O presidente Kennedy leu corretamente: o livro de Barbara Tuchman sobre a crise de agosto de 1914 foi uma narrativa de advertência e cautela sobre o perigo da precipitação dos governantes, das decisões inflamadas, das idiossincrasias pessoais no auge da Guerra Fria. Época em que, por pouco, não apertaram alguns botões que destruiriam o planeta.
A história conjugada no presente? Por ocasião da Guerra da Bósnia, nos anos 90, foi preocupante constatar que Gavrilo Princip continuava incensado como mártir da Sérvia. Ou que a gaiola exígua que serviu para transportar o terrorista Carlos (o “Chacal”) a sua Venezuela natal foi guardada como relíquia pelo governo Hugo Chaves.
Observe-se, por fim, que tanto “Pity of War”, o livro de Ferguson, quanto o extraordinário e bem fundamentado “Os sonâmbulos”, de Christopher Clark, ambos sobre a Primeira Guerra Mundial, atribuem bastante ênfase aos fatores contingentes, ao que Clark chama de “mapas mentais” dos homens que tomam as grandes decisões.
O conservador Ferguson, de Harvard, em seu exercício contrafactual, acha que a Inglaterra deveria ter ficado de fora da guerra europeia. Mas não ficou – esse é o fato histórico. Outros julgam que, na Segunda Guerra Mundial, Roosevelt não deveria ter exigido a capitulação incondicional da Alemanha – mas ele exigiu - e foi o que aconteceu.
O poeta Archibald Macleish dizia que a guerra começa no espírito dos homens. Alain escreveu que a raiva do soldado é que faz a guerra. É o foco oposto ao determinismo econômico do materialismo-dialético. Ou do olhar olímpico e distante da análise da “longa duração” dos historiadores dos “Anais”.
Braudel parece olhar a agitação do mundo da janela de um avião - quando nem o mar se move. Mas a agitação de quem enfrenta as ondas do cotidiano é real e precisa ser analisada em sua contingência. Parece história pelo nariz de Cleópatra, mas, por exemplo, Trotsky lamenta em suas memórias o imprevisível: ter ficado de cama, febril, depois de uma caçada de patos, abrindo com sua ausência provisória a oportunidade para o golpe tramado por Stalin.
O foco dos livros de Ferguson e de Clark nos fatores contingentes condiz com a tentativa de identificação da autoria da tempestade financeira que se abateu sobre Wall Street a partir de 2008. Alguns falam gaiatamente de uma crise do “capitalismo irreal” desregulamentado, de caso pensado, na era Alan Greenspan.
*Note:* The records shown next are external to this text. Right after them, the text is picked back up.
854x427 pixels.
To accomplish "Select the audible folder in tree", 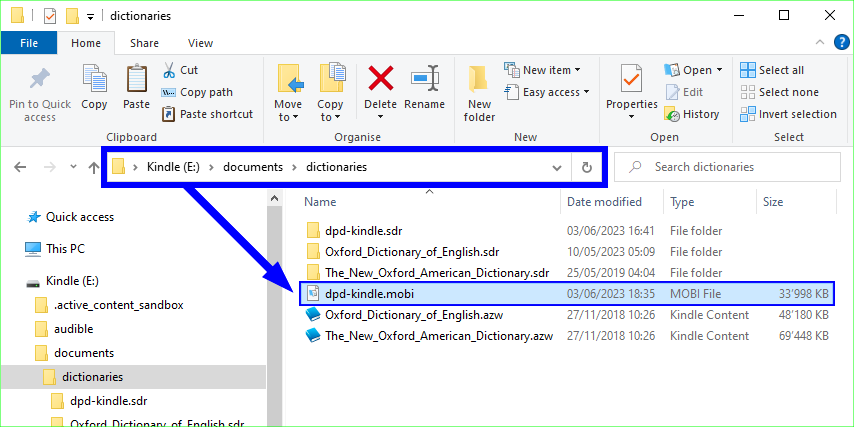I will tap(76, 329).
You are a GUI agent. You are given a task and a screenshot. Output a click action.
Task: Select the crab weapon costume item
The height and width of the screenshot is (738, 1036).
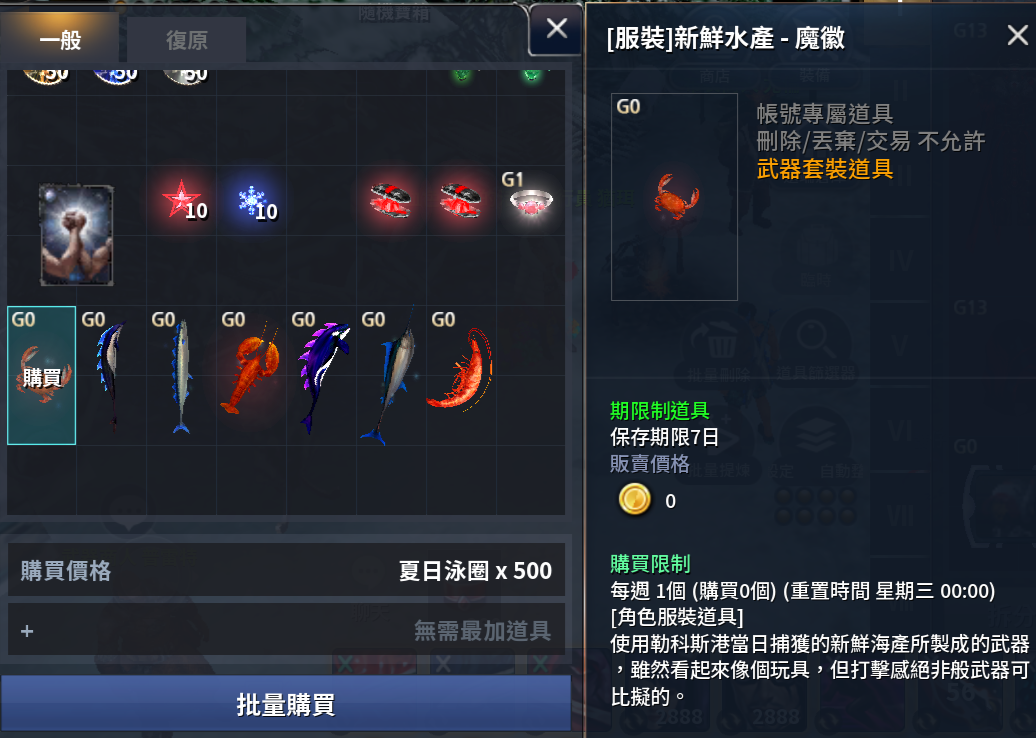coord(42,375)

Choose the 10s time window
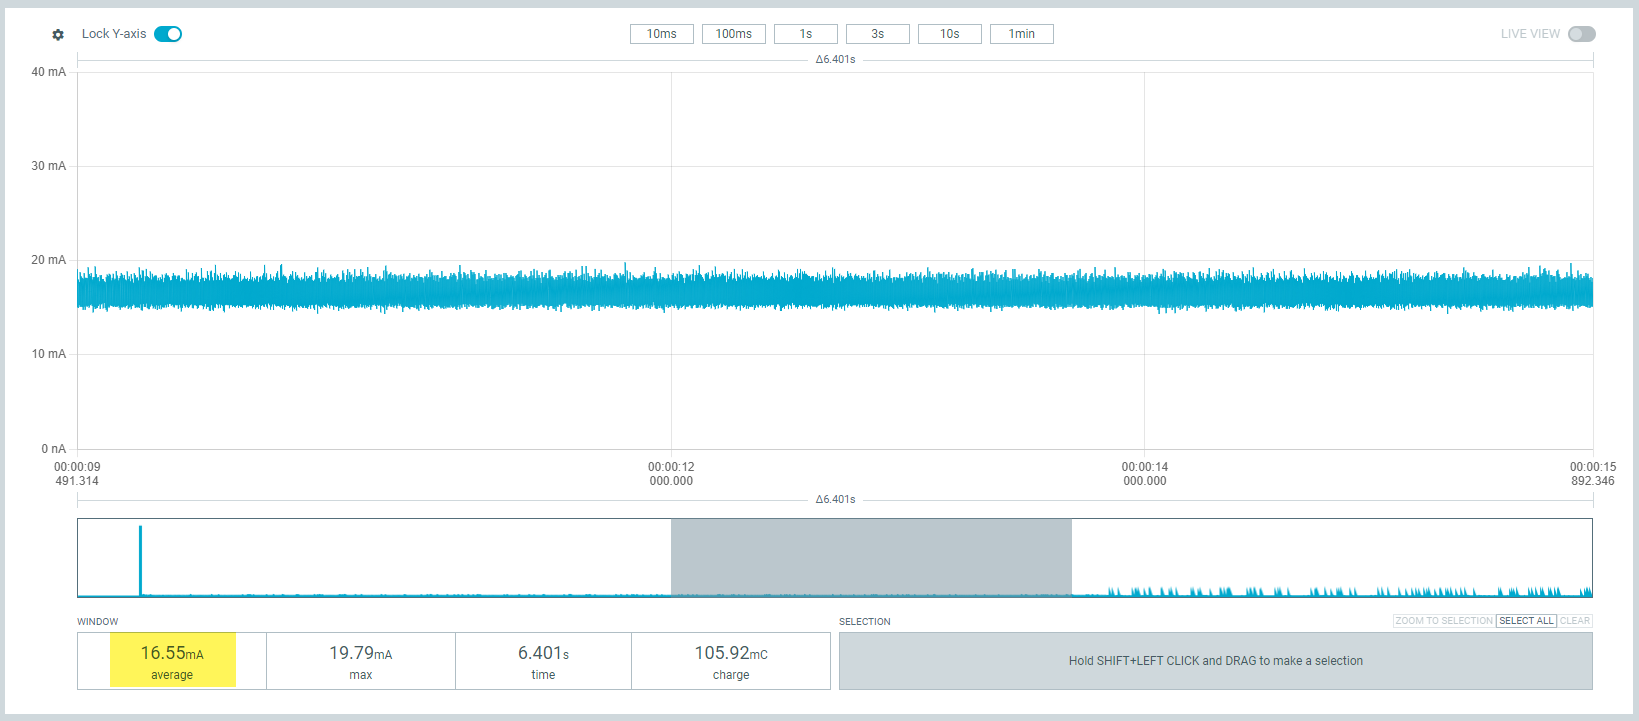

Um foco também condizente com as incertezas dos líderes europeus de hoje. Por não terem conseguido, no tempo das vacas gordas, consolidar uma união fiscal supranacional. Só ela seria capaz de harmonizar as dezenas de economias dos membros da U.E. na disciplina exigida pela moeda única.
Há ainda o fator Gavrilo Princip - a fagulha inesperada - o risco do estopim para uma conflagração no atual mundo globalizado. Um eventual choque naval, por exemplo, entre a assertiva China de hoje e seus vizinhos nos mares de seu entorno imediato. Uma súbita reivindicação militar sobre Taiwan, no estilo que Putin está pondo em prática na Ucrânia - como reagiriam os Estados Unidos? Há também o risco de um míssil nuclear norte coreano atingir acidentalmente o Japão. De um pega definitivo entre Israel e Irã ou uma reprise da Guerra Fria em torno da Ucrânia.
A grande lição da História é que o vertiginoso progresso econômico e tecnológico - industrial em 1914, da conectividade digital globalizada em 2014 - não assegura a paz. A banalidade da cadeia de eventos que levou à Grande Guerra, um século atrás, nos ensina que a paz é o produto de um trabalho permanente e aplicado. Cem anos depois, nada está garantido por antecipação.
* Jornalista, escritor e professor de Comunicação da PUC-Rio.